Wednesday, December 20, 2006

Comments

Sean McLoughlin

In the interest of full disclosure, I should state that I drafted the UAP including the class action waiver that was upheld in Konig.

I think that post-Armendariz it is specious to speculate as Justice Mosk did in his dissent that employees are necessarily at a disadvantage in arbitration. Employers pay the cost, discovery is permitted, where precisely is the alleged disadvantage? And in wage/hour cases, an employee faced with a small dollar amount claim has the free, speedy and pro-employee biased DLSE administrative claim and hearing as an option, and they needn't share their recovery with any lawyer. But in fact, as plaintiffs' wage/hour lawyers love to repeat when trying to cajole a settlement, the amounts of waiting time and other penalties that accrue for even short term or low paid employees subjected to wage/hour violations quickly add up, and the Labor Code provides for attorneys fees on top of all that, so what are these theoretical "predictably small" wage/hour claims and what is wrong with them proceeding individually before the DLSE or in arbitration?

michael walsh

The "alleged" disadvantage is that arbitrators are generally reluctant to render awards which are favorable to individual claimants (who are not repeat customers) and against large employers (who are).

The issue in Konig, however, is not whether arbitration was fair.

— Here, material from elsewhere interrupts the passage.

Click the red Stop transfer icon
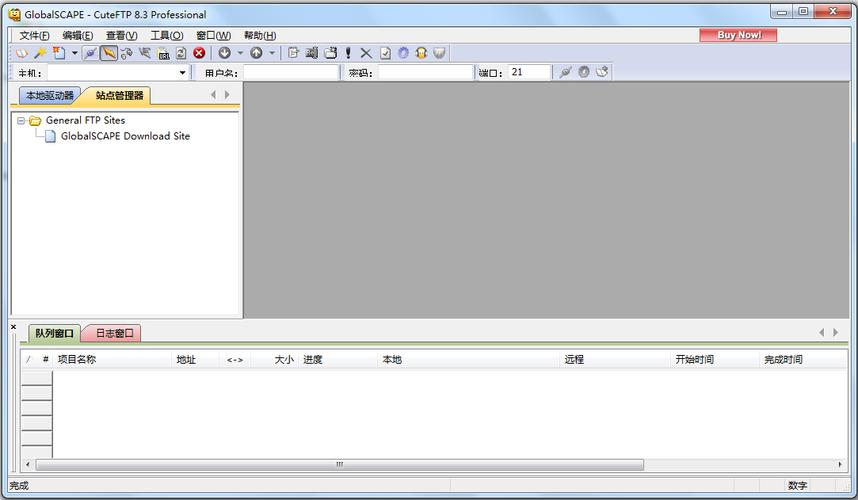[199, 53]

The opinion noted that the arbitration order was not appealable. The issue is whether employee waivers of class actions are enforceable. If California wants to change its public policy from favoring class actions, favoring the prompt payment of wages and enforcing work safety and working conditions, and replace those policies with others favoring corporate profits and generation of business tax revenue, then you may be right.

The "free, speedy and pro-employee biased DLSE administrative claim and hearing" is no such thing, except free, especially since the current administration started dictating the practices and filling the department with friends of chamber of commerce.

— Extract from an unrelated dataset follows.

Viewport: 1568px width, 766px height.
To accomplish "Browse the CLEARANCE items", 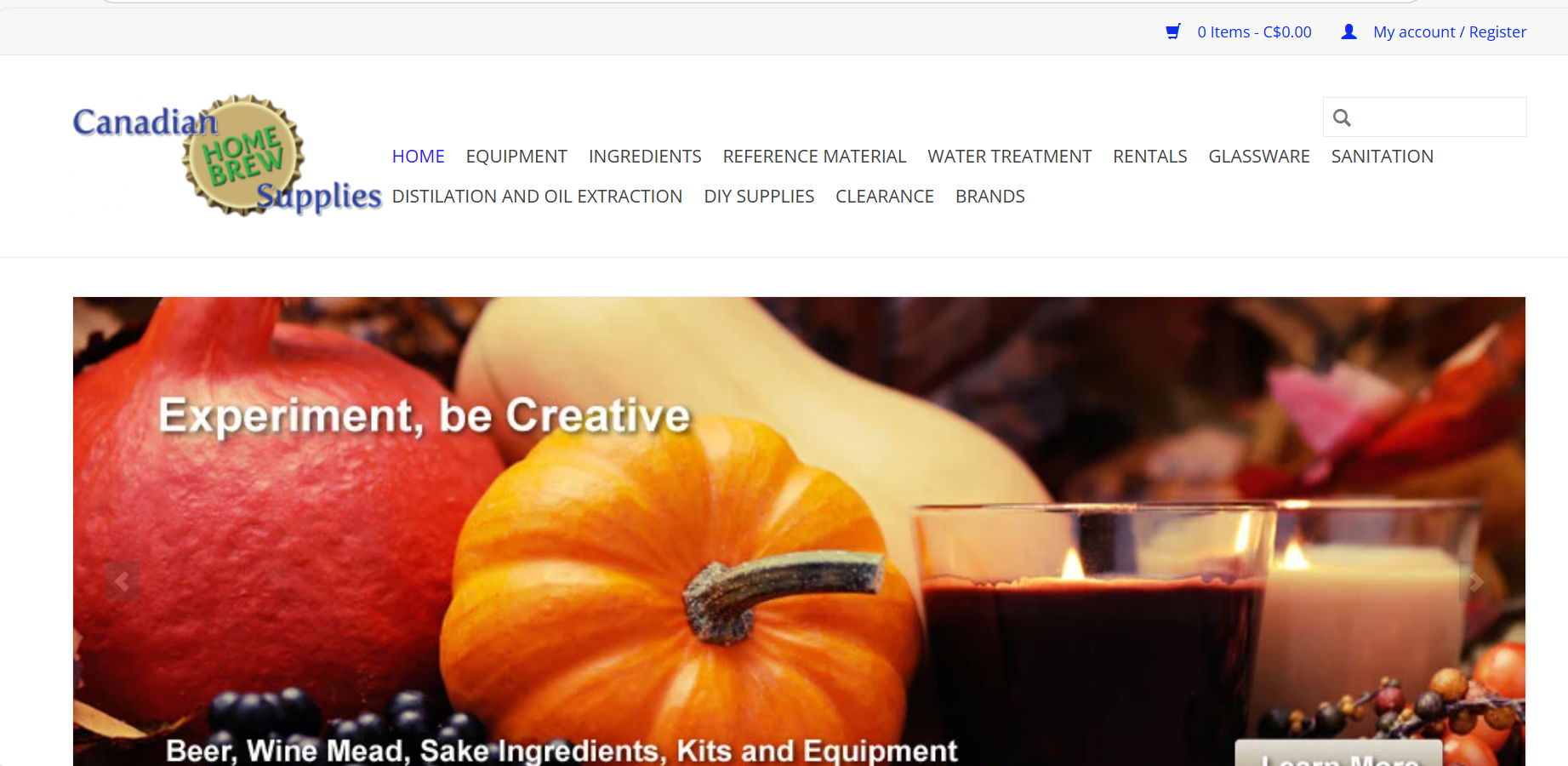I will pos(885,197).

While waiting time and other penalties do accrue quickly, the reality is that only a small fraction of employees ever assert such claims, even for egregious violations, either because they are afraid of retribution (not an unreasonable fear) or because the wage and hour laws are too confusing for the average worker, and employers are more than happy to provide misinformation. When we were filing meal period class actions against restaurants, we heard literally hundreds of stories about how managers would inform employees that lunch breaks aren't legally required in the restaurant industry.

In short, the class action remedy was the only thing that caused these employers to change their illegal practices that had been ongoing, without consequence, for decades. DLSE hearings didn't do it. The rare individual lawsuits didn't do it. The attorney general didn't do it. Only the class action accomplished anything. If employee class actions are done away with, the violations will return, in grand scale, with no real consequences to employers and no real relief for employees. Some people think that would be a good thing, but not all of us do.